A microphone is a form of transducer, or a device that changes one form of energy into another corresponding form of energy.  The same way that the magnets in guitar pickups turn the vibration of the strings into electrical energy, the microphone turns changes in air pressure into an electrical signal.  That electrical signal is so minuscule (approximately 1/1,000 of a volt), that an amplifier is needed to bring that signal up to the correct (line) level, or about 1.2 volts.  This amplifier, known as a preamplifier (or preamp or pre) can be located inside the microphone itself, on a piece of outboard gear, or on the mixing console.

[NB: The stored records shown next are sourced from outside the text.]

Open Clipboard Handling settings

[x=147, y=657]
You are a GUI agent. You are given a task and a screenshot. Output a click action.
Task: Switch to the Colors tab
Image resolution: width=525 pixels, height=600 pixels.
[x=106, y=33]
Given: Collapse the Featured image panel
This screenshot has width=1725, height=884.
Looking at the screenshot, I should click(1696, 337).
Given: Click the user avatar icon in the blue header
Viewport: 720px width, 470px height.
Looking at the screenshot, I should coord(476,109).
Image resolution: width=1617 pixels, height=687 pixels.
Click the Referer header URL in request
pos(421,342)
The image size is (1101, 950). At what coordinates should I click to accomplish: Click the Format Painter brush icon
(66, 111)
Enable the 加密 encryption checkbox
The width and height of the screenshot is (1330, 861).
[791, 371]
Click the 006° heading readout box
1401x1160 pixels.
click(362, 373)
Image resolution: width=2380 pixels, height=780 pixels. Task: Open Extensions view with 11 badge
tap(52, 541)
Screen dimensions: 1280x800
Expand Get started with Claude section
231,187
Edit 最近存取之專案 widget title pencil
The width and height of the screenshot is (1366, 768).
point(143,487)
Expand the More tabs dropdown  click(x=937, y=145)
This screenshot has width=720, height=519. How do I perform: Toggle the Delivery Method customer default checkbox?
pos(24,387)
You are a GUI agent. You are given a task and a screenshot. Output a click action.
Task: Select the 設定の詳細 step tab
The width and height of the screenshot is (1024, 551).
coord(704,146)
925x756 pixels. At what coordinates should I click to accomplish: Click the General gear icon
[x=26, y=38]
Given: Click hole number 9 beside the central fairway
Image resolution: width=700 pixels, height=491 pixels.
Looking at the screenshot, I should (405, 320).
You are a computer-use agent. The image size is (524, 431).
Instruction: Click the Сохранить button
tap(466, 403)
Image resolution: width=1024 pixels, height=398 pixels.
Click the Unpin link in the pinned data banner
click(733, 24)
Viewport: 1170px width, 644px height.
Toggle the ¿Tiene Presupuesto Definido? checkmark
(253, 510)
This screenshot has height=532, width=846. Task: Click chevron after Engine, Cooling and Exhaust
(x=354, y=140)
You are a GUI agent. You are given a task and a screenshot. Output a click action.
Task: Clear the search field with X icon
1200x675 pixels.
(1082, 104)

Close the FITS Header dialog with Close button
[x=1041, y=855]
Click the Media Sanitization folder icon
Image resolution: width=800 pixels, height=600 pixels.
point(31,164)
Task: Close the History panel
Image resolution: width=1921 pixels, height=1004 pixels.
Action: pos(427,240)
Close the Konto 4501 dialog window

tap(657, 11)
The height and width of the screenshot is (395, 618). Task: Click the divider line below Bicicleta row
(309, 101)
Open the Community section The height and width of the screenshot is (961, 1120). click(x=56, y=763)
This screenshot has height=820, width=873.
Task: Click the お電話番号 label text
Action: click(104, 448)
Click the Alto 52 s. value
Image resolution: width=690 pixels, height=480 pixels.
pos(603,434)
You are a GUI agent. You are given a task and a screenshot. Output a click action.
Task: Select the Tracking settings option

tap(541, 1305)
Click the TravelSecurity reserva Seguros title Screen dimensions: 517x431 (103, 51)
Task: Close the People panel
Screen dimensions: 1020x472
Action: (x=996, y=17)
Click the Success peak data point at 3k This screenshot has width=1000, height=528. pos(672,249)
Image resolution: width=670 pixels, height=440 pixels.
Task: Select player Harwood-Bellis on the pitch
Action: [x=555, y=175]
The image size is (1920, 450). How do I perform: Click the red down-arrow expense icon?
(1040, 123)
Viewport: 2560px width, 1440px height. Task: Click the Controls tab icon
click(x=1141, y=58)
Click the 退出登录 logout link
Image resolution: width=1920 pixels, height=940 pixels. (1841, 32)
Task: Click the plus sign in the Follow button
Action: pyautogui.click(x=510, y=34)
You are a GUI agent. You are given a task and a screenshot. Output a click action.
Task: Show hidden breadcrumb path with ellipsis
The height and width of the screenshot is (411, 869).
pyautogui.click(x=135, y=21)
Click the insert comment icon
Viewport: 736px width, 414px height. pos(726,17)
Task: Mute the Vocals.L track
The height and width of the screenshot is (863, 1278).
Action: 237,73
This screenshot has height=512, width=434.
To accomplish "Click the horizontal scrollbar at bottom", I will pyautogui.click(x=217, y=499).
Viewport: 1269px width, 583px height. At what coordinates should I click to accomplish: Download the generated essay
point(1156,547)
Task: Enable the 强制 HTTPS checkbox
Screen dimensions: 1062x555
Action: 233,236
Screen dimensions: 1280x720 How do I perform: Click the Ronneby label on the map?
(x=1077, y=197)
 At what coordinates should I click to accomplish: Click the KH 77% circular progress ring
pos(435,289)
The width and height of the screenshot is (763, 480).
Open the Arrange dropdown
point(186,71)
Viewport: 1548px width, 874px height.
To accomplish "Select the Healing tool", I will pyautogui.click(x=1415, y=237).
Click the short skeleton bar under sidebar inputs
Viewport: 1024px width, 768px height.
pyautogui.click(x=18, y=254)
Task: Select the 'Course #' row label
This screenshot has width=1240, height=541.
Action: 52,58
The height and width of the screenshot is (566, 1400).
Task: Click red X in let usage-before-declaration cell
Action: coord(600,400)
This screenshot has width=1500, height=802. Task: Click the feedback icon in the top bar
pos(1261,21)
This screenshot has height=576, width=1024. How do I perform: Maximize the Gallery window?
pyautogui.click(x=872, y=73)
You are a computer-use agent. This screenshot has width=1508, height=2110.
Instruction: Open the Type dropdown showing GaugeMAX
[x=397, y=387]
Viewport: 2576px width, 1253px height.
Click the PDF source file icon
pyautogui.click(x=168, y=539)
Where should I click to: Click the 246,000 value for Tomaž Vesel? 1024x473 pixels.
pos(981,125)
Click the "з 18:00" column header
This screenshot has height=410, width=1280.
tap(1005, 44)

All microphones have at least one polar pattern, or area around the capsule which picks up sound pressure waves. Choosing a microphone with the ideal polar pattern can limit feedback, bleed from other instruments, or other interference which causes issues with a mix.  There are five basic polar patterns: Omnidirectional, cardioid, supercardioid, hypercardioid and bi-drectional (or figure-8).  The chart to the left outlines these polar patterns, as well as characterizes their differences in terms of pickup radius, rear rejection and sensitivity to background/room noise.

  • Omnidirectional: picks up sound from every direction
  • Cardiod: picks up sound primarily from in front of the capsule, with slight rear-end pickup
  • Supercardioid: picks up sound primarily in front, with moderate rear-end pickup
  • Hypercardioid: picks up sound primarily in front, with a good deal of rear-end pickup
  • Bi-Directional (Figure 8): picks up sound in front and behind evenly.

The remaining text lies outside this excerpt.